Da peça inteira, eu gosto de duas cenas em específico. A cena inicial onde há uma mistura de loucura, gritos, surtos e a cena onde Tireses sobe em um pedestal. Gosto dessas duas cenas porque vejo nelas um trabalho de corpo que desenvolvemos antes dos ensaios. Na cena inicial, todos os sons que nós usamos já haviam sido pesquisados e começados a serem construídos em um exercício que a gente usou em sala, onde a professora falava um lugar e nós tínhamos que produzir sons que nos remetessem a esse lugar. Na cena de Tireses no pedestal, o exercício que me vem a cabeça é o do animal, onde todos tinham que incorporar um animal em mente e corpo.

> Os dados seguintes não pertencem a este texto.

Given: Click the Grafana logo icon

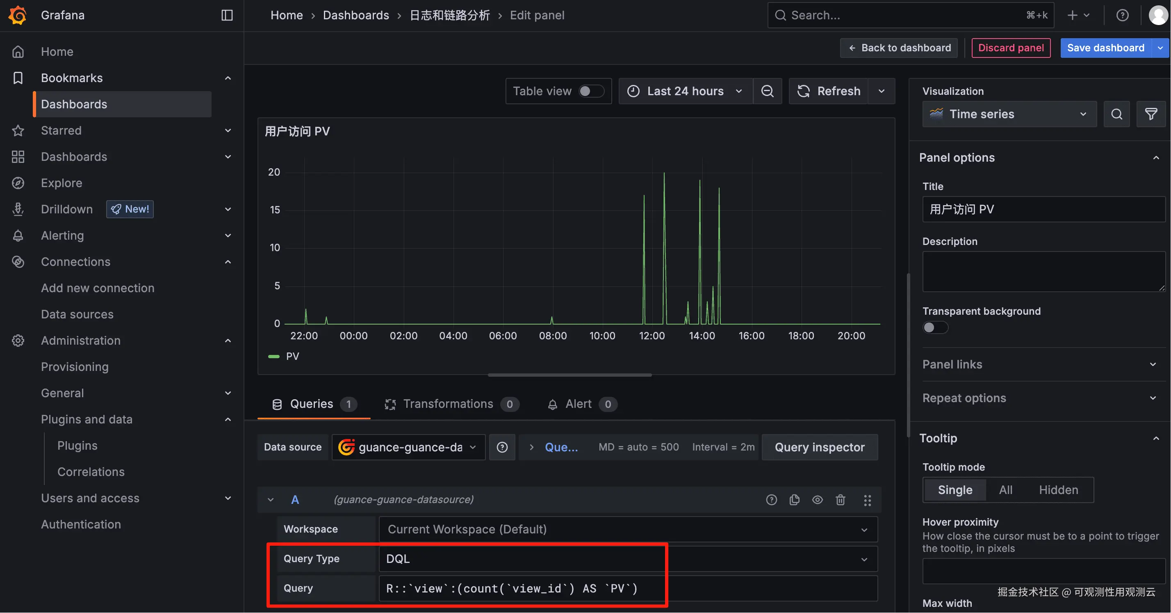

Olhando para a imagem dessa cena, eu consigo ver imagens de "bichos estranhos", essa imagem talvez pode ter sido construída sem nós mesmos perceber, a partir desse exercício, além disso, tínhamos uma energia que me lembrava a energia que os animais possuem na selva, olhos de animais e espíritos de animais.
De um modo geral, acredito nessa peça e isso faz com que eu consiga dar o melhor de mim, acho uma falta de respeito com o grupo, quando alguém falta ou quando alguns integrantes do grupo não se concentram para a elaboração do trabalho. Se a gente sabe que o resultado será coletivo, por que não desenvolver o trabalho de uma forma coletiva também? Não há mal nenhum nisso, se cada um de nós carregasse o mesmo peso de importância que a peça tem em ser construída em boa qualidade, tenho certeza que o resultado será bem melhor.